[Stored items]
────────────────

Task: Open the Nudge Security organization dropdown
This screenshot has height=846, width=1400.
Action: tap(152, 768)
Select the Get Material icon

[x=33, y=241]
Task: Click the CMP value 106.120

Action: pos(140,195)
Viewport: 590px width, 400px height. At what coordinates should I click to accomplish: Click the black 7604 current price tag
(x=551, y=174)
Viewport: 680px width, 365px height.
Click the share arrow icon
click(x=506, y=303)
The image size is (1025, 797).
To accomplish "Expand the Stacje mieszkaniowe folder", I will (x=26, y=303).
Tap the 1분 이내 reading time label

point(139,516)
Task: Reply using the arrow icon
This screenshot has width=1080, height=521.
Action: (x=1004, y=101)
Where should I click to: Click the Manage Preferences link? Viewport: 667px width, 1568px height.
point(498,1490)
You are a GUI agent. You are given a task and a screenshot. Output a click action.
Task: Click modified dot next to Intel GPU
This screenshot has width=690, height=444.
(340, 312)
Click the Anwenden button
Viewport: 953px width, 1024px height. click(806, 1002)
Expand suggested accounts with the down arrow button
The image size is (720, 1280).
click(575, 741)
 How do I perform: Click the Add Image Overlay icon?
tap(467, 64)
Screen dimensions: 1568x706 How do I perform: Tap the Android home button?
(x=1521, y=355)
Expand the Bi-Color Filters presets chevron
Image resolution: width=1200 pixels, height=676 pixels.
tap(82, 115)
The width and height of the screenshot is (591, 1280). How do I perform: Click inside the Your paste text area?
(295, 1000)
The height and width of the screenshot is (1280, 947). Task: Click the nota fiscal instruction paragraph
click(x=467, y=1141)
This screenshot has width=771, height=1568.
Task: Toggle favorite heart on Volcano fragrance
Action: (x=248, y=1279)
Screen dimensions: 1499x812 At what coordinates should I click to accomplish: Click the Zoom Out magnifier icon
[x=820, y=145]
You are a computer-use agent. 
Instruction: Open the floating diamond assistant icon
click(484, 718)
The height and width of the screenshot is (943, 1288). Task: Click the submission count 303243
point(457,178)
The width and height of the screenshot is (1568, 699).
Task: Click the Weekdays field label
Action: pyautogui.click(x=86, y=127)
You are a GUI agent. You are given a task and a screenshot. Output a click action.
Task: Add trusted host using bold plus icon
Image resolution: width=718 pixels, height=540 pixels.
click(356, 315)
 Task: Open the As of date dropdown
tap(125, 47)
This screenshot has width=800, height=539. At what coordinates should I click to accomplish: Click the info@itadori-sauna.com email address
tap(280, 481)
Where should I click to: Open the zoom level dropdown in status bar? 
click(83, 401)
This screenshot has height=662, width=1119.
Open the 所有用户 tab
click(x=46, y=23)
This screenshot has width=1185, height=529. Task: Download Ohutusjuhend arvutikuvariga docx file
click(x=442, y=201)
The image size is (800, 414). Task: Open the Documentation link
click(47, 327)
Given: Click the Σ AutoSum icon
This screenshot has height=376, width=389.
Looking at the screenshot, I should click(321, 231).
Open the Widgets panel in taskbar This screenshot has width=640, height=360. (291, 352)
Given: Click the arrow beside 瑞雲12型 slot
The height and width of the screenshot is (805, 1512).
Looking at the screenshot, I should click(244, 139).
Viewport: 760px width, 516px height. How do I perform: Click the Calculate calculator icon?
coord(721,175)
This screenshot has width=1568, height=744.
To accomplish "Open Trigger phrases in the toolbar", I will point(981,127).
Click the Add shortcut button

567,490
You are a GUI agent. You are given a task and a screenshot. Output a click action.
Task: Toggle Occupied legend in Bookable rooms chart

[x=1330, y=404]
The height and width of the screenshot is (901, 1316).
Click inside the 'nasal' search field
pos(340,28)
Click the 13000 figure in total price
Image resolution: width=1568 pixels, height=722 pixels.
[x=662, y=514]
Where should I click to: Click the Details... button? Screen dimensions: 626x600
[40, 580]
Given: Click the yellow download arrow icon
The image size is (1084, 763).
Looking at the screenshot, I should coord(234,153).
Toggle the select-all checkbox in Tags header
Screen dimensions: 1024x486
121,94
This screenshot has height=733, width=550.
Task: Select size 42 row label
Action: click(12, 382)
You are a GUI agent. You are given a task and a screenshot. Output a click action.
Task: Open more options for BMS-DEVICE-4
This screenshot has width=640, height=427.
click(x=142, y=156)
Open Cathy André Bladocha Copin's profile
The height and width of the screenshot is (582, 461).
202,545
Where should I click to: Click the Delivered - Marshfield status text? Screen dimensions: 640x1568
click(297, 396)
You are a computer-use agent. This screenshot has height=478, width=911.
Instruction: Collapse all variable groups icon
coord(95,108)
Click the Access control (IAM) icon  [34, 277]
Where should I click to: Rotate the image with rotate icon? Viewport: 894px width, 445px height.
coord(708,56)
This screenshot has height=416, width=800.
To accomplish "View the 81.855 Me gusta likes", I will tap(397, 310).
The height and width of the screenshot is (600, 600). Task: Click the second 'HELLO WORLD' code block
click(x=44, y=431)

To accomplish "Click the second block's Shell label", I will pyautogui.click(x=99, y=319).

────────────────

# ACTIVITY:
Above are some lines. Repeat exactly, and only, those from the line that has "This screenshot has width=800, height=539." through the line that has "This screenshot has width=1568, height=744.".

# TASK ANSWER:
This screenshot has width=800, height=539. At what coordinates should I click to accomplish: Click the info@itadori-sauna.com email address
tap(280, 481)
Where should I click to: Open the zoom level dropdown in status bar? 
click(83, 401)
This screenshot has height=662, width=1119.
Open the 所有用户 tab
click(x=46, y=23)
This screenshot has width=1185, height=529. Task: Download Ohutusjuhend arvutikuvariga docx file
click(x=442, y=201)
The image size is (800, 414). Task: Open the Documentation link
click(47, 327)
Given: Click the Σ AutoSum icon
This screenshot has height=376, width=389.
Looking at the screenshot, I should click(321, 231).
Open the Widgets panel in taskbar This screenshot has width=640, height=360. (291, 352)
Given: Click the arrow beside 瑞雲12型 slot
The height and width of the screenshot is (805, 1512).
Looking at the screenshot, I should click(244, 139).
Viewport: 760px width, 516px height. How do I perform: Click the Calculate calculator icon?
coord(721,175)
This screenshot has width=1568, height=744.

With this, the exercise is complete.